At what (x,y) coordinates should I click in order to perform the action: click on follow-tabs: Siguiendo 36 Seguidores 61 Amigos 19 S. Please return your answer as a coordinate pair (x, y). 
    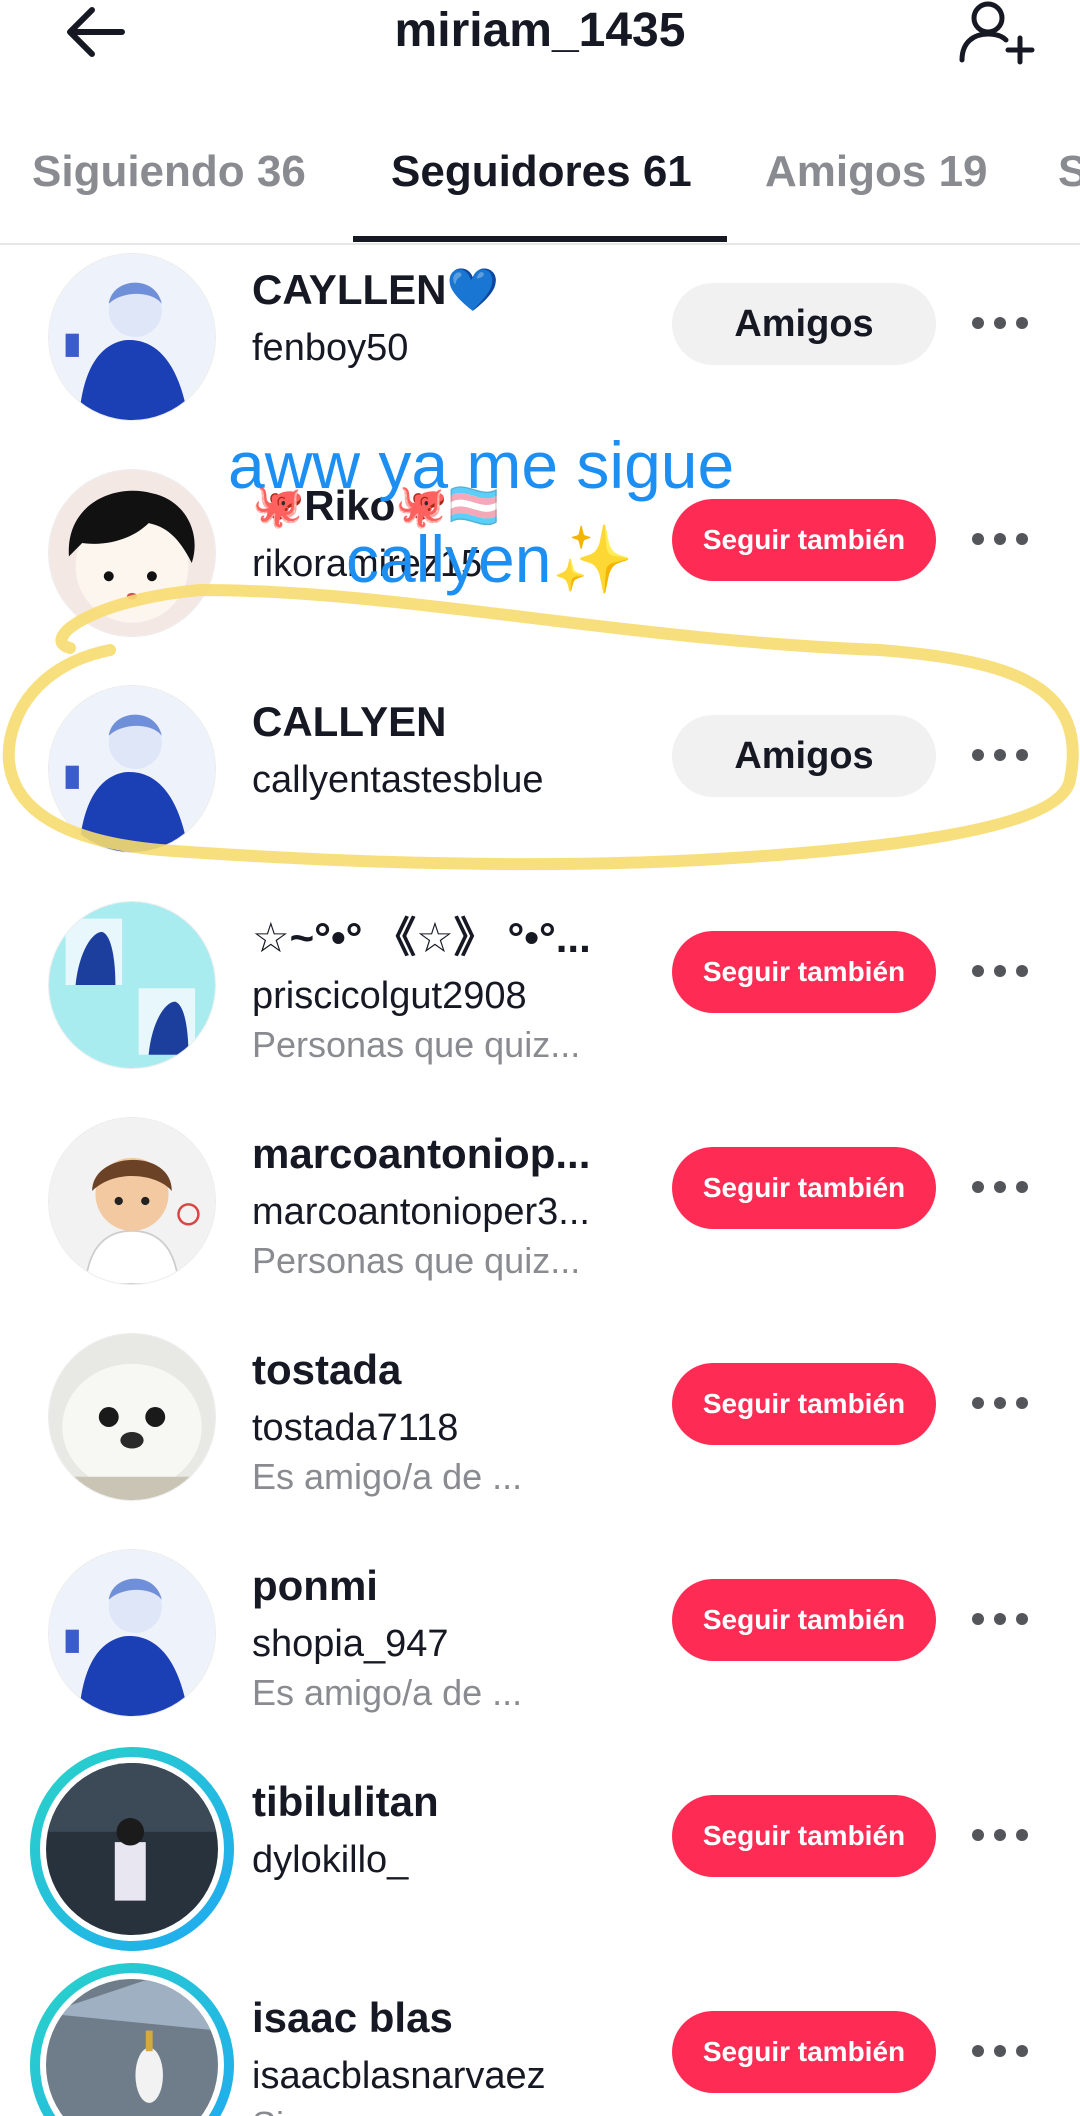
    Looking at the image, I should click on (540, 188).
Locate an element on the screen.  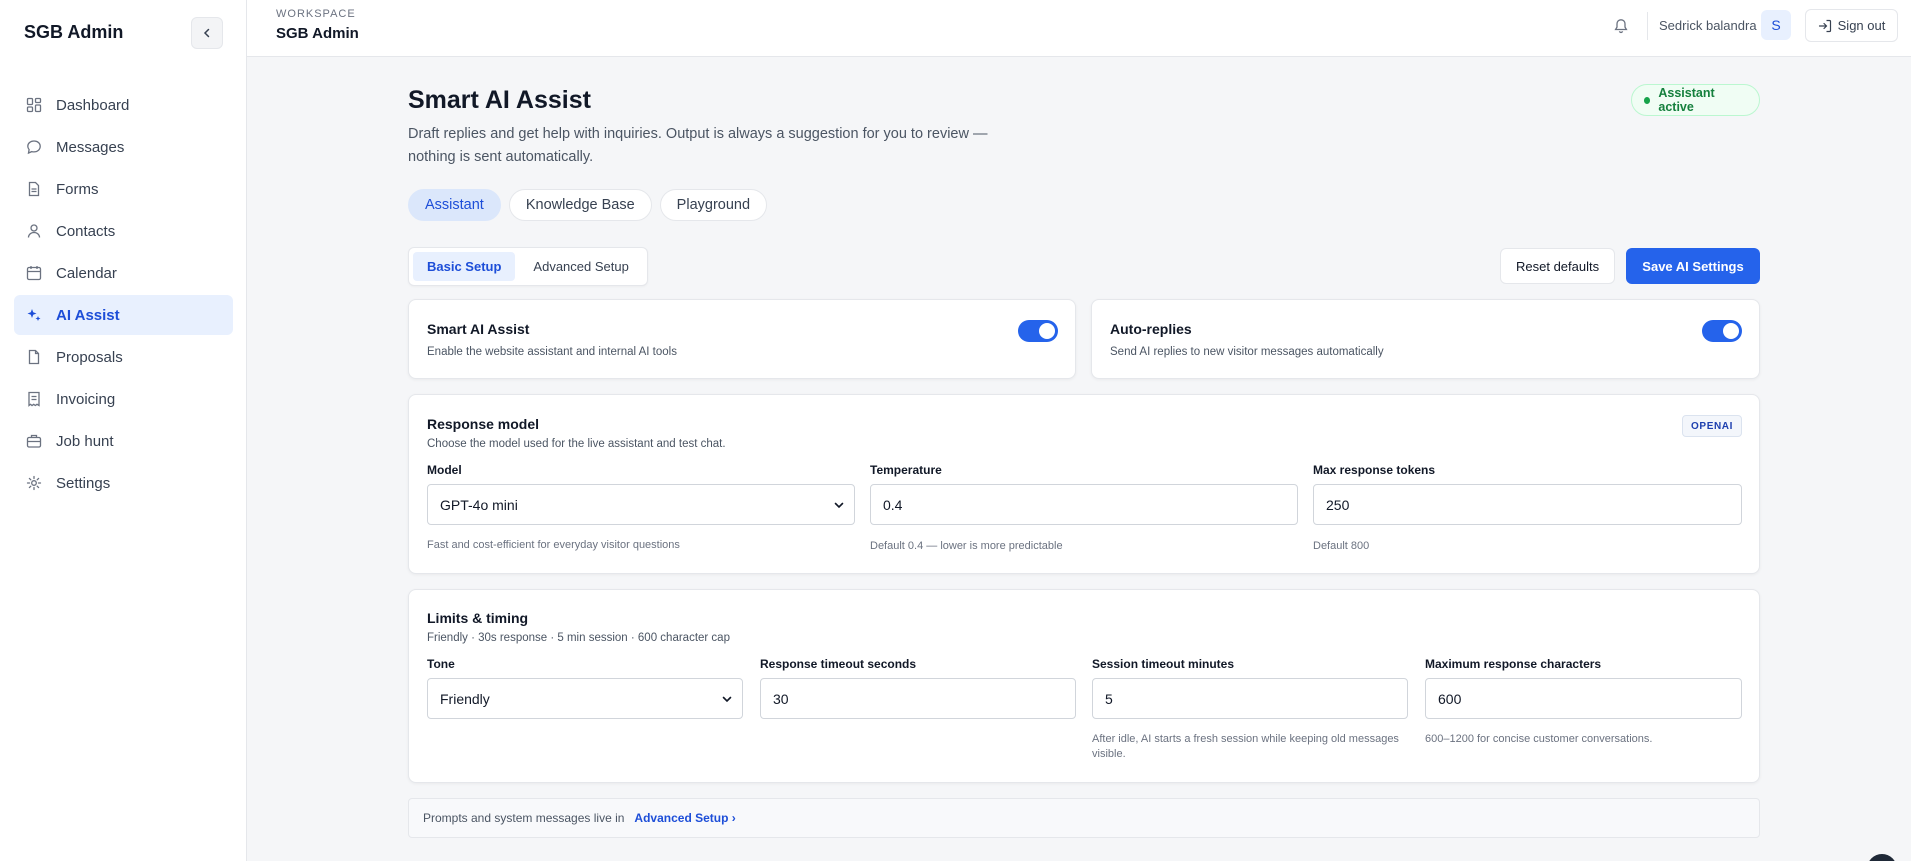
sidebar-item-label: Forms is located at coordinates (78, 189).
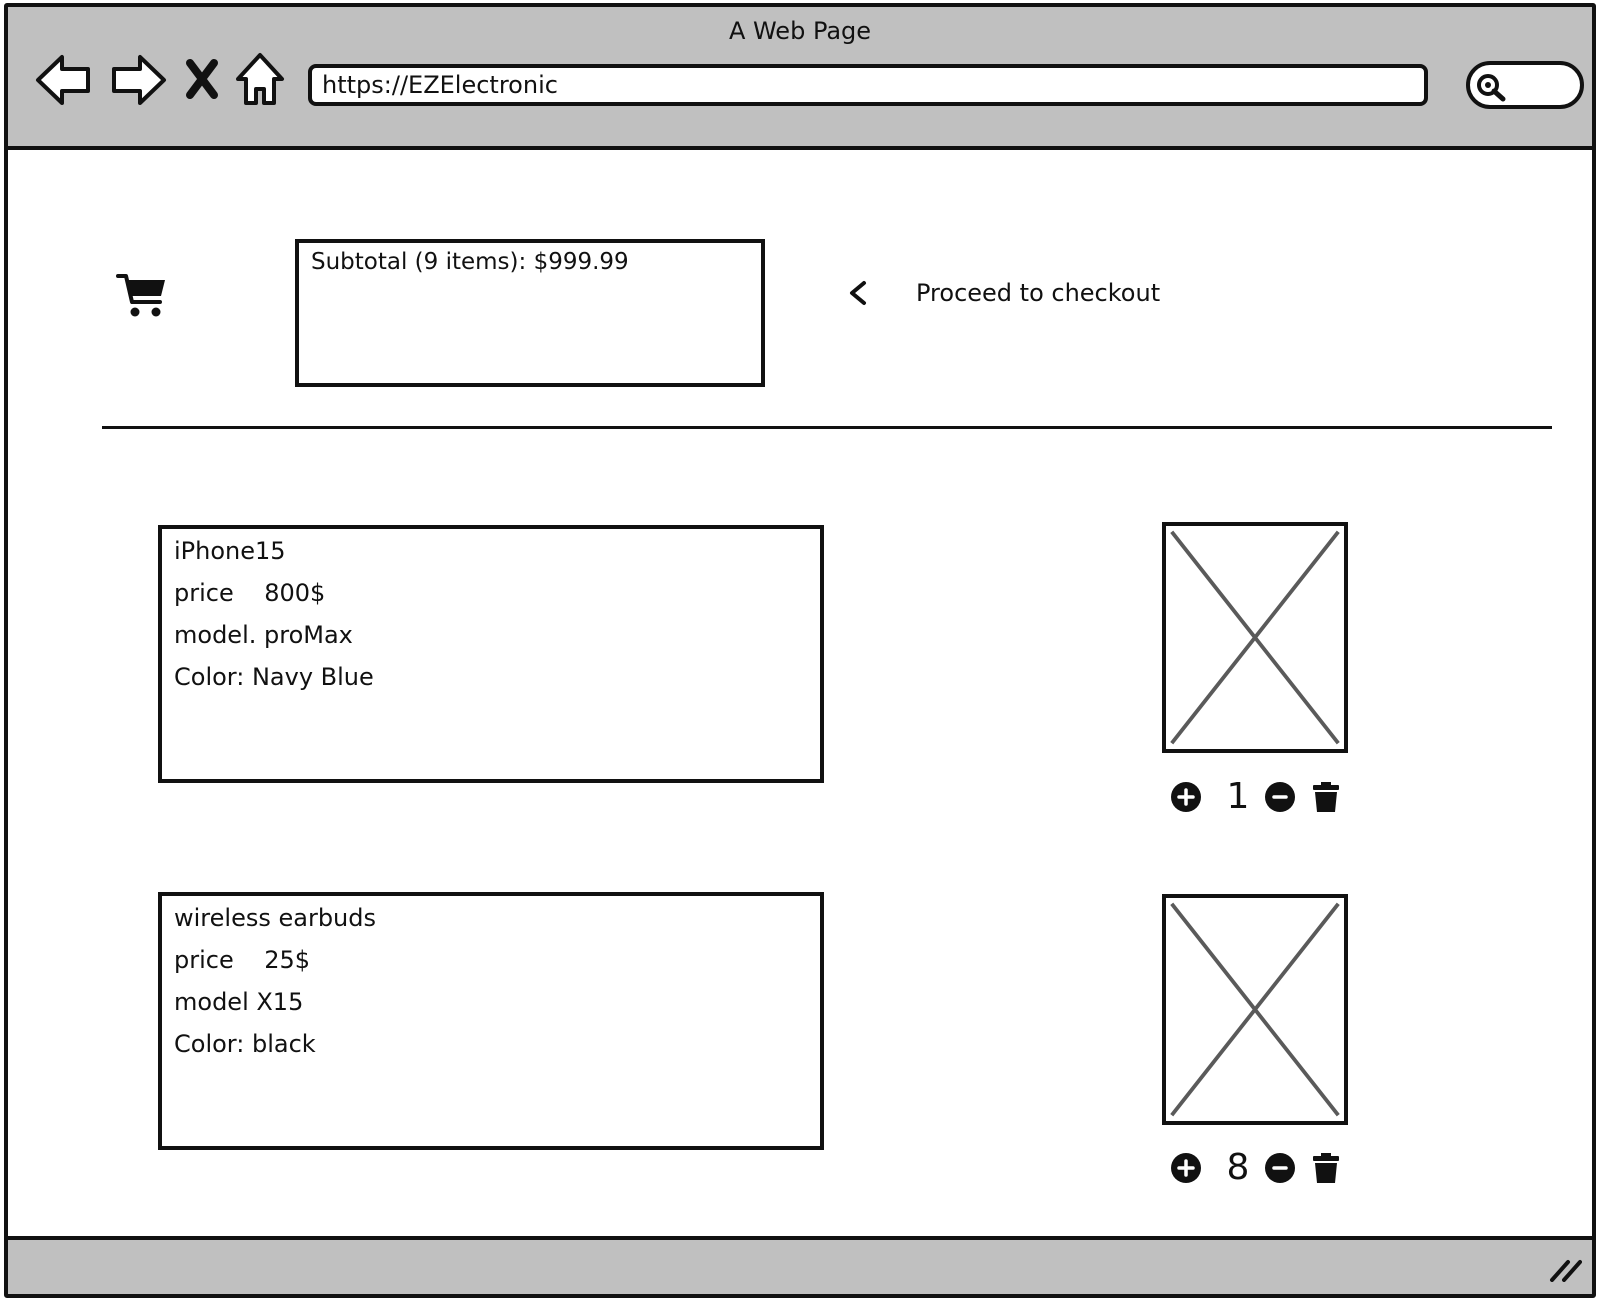 The height and width of the screenshot is (1304, 1604). Describe the element at coordinates (800, 1265) in the screenshot. I see `status-bar` at that location.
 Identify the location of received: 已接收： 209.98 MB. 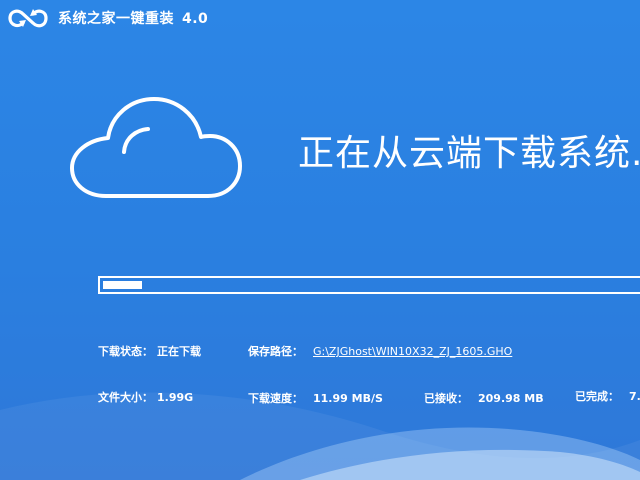
(484, 398).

> EXERCISE PROMPT:
Rewrite every one of the records above with "Identify the location of" switched to "Find the position of", leaving all other text unchanged and omitting the pictures.

> SOLUTION FOR THIS PROBLEM:
At what (x,y) coordinates should I click in order to perform the action: click on follow-tabs: Siguiendo 36 Seguidores 61 Amigos 19 S. Please return your answer as a coordinate pair (x, y). 
    Looking at the image, I should click on (540, 188).
Locate an element on the screen.  
sidebar-item-label: Forms is located at coordinates (78, 189).
 The height and width of the screenshot is (1304, 1604). Describe the element at coordinates (800, 1265) in the screenshot. I see `status-bar` at that location.
 Find the position of received: 已接收： 209.98 MB. 
(484, 398).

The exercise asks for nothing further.